Entretien avec Patrice Bé

extrait / septembre 2010

« …cela donne donc lieu à un jeu sur la porosité des champs, c’est bien cela ?

 

– Oui, on peut le dire comme ça, c’est un éclectisme des moyens, pas des fins [elle passe les mains dans ses cheveux].

 

– Cynthia – euh, oui, j’ai un peu de mal à t’appeler ainsi, mais comme tu as voulu modifier ton identité je respecte – Cynthia donc, tu avais plutôt jusqu’alors axé ton travail sur l’image mobile, sur l’utilisation de la vidéo. Je pense, entre autre à ce que j’avais vu il n’y a pas si longtemps à Shangaï, où cependant tu affichais déjà des intentions parodiques non nécessairement irrévérencieuses. Ainsi cette version très étrange de « Singing Sculpture » de Gilbert et George, où tu combinais des processus d’accélération et insensiblement de géométrisation du corps des deux artistes.
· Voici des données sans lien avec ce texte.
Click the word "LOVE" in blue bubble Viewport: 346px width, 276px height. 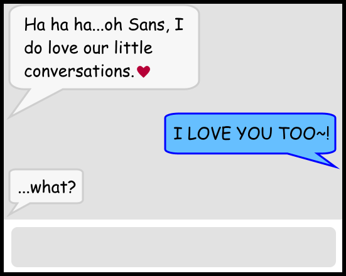208,134
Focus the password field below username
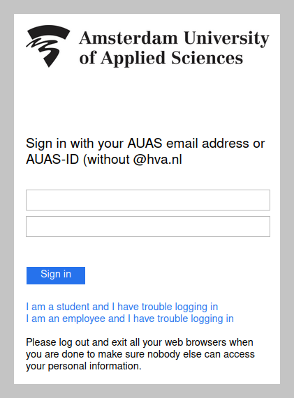This screenshot has height=398, width=294. coord(148,227)
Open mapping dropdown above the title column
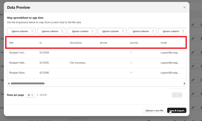This screenshot has width=202, height=121. point(22,31)
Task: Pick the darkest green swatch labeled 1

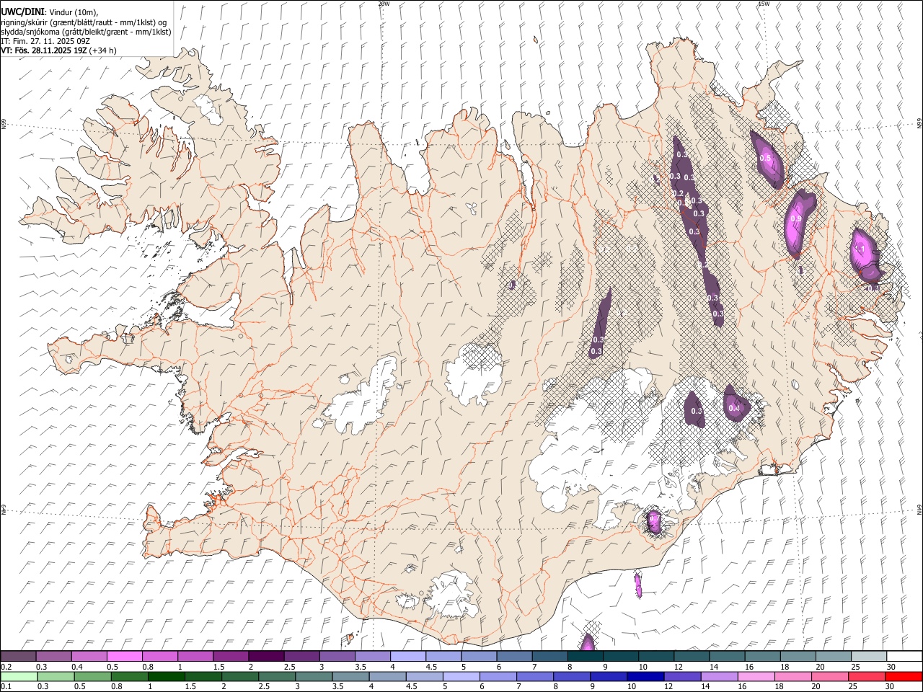Action: tap(166, 676)
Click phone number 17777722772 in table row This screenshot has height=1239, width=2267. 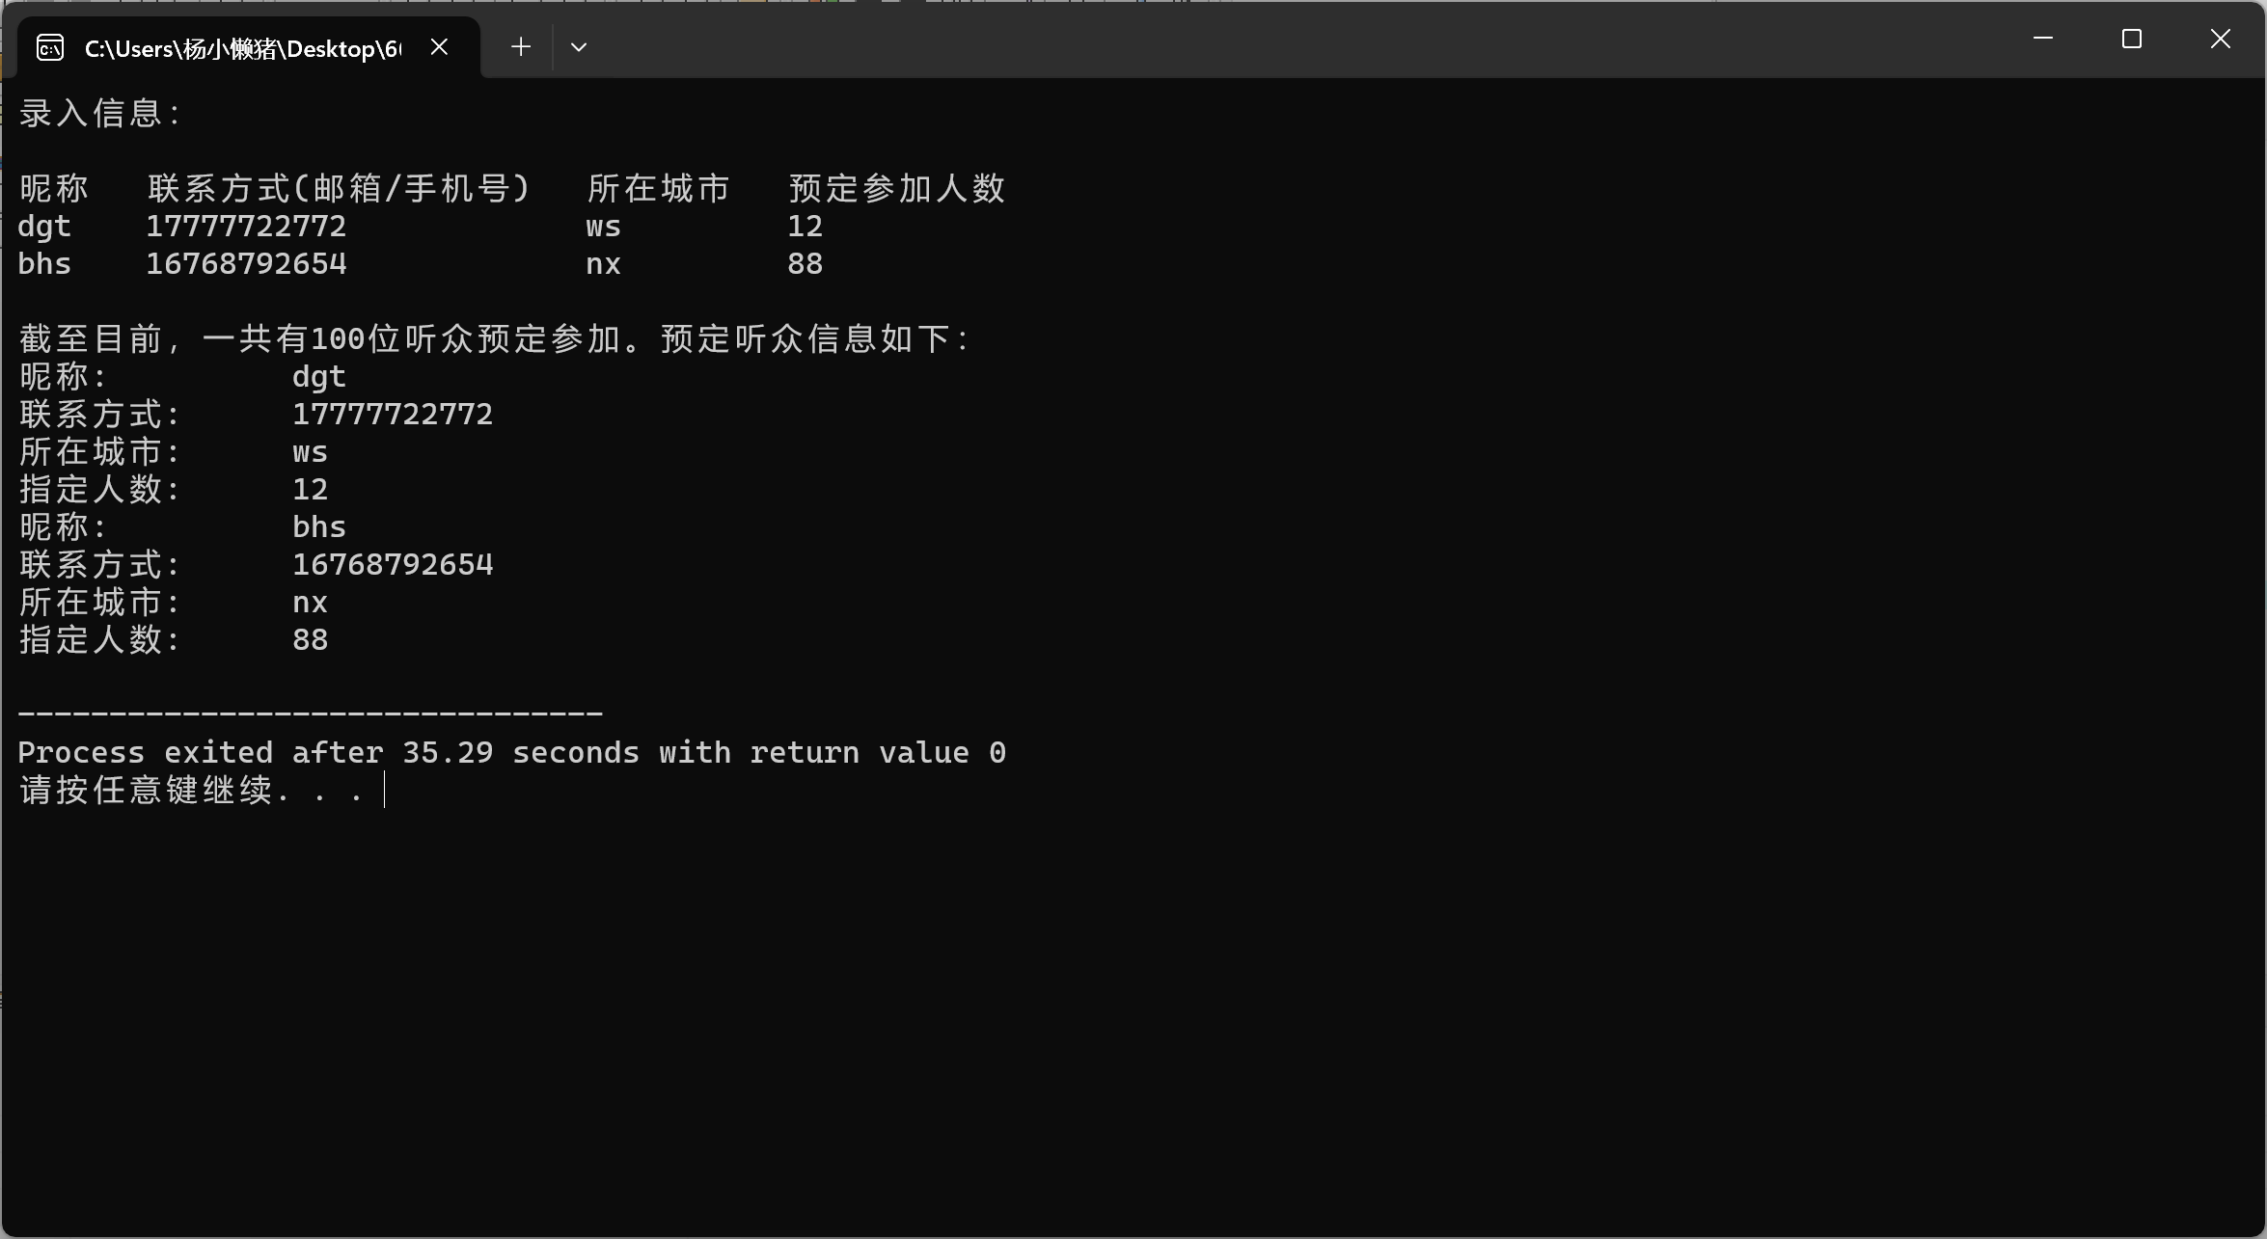(246, 227)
Aujourd’hui tu sembles renouer avec des pratiques antérieures mais les bras beaucoup plus chargés de munitions, si j’ose dire.

 

– Il s’agit pour moi de mener une stratégie de l’agression, de l’agression symbolique bien entendu, mais de l’agression tout de même. Chaque œuvre en un premier temps en appelle à des codes établis, des processus consensuels, mais qui immédiatement mutent, s’autodétruisent et ouvrent alors sur une pluralité d’interprétations. Chaque travail se présente comme une évidence, la tarte tatin est une tarte tatin, un peu comme un cercle d’acier de Bernard Venet est un cercle et n’est qu’un cercle, mais ensuite c’est quand même une tarte retournée qui reste retournée, et puis arrive ce fait que ce n’est pas une tarte de même que la pipe n’est pas une pipe, etc…, etc…, car enfin n’éprouve t on pas le besoin de retourner toutes les tartes à la crème de la peinture, de voir derrière les tableaux par exemple… ? [étranges bruits avec sa bouche…, troublant…]

 

– Avec ces process déstabilisants, ce que tu essaies de montrer c’est que l’art développe des stratégies discursives complexes. Des objets d’apparence anodine comme le poireau, basique comme la baguette, utilitaires tel le réchaud à deux plaques, se trouvent subtilement détourés et placés dans un autre contexte, détournés de leur fonction habituelle sans que celle-ci disparaisse totalement, si bien qu’ils provoquent « l’arrêt ». Précisément, Cynthia, la beauté ne réside t elle pas dans cet arrêt, ce stimulus déroutant, ce stop placé sur l’autoroute de l’attendu , du convenu, signal qui ouvre sur des chemins multiples ?

 

– En fait aussi, ce sont les formes qui se parlent, le disque vinyl parle au réchaud qui parle au disque vinyl qui fait entendre sa voix, voix qui à son tour renvoie à une possible mélodie du réchaud.

 

– Ecouter, voir, ceci entraîne à entendre et à deviner…le spectateur se trouve restauré dans sa liberté de questionnement. Mais, Cynthia, puisque nous sommes en Bourgogne, que signifie ce choix de lieu, qui est un véritable choix de « campagne » si je puis me permettre !

 

– Tu as raison, une campagne, une vraie campagne, cela signifie s’établit ici une sorte de théâtre des opérations. S’organise ici un futur, et ce futur démarre où les amitiés et les circonstances le décident également, mais ce futur va par définition se poursuivre…

 

– Pour sortir de la grande misère symbolique de notre époque ?!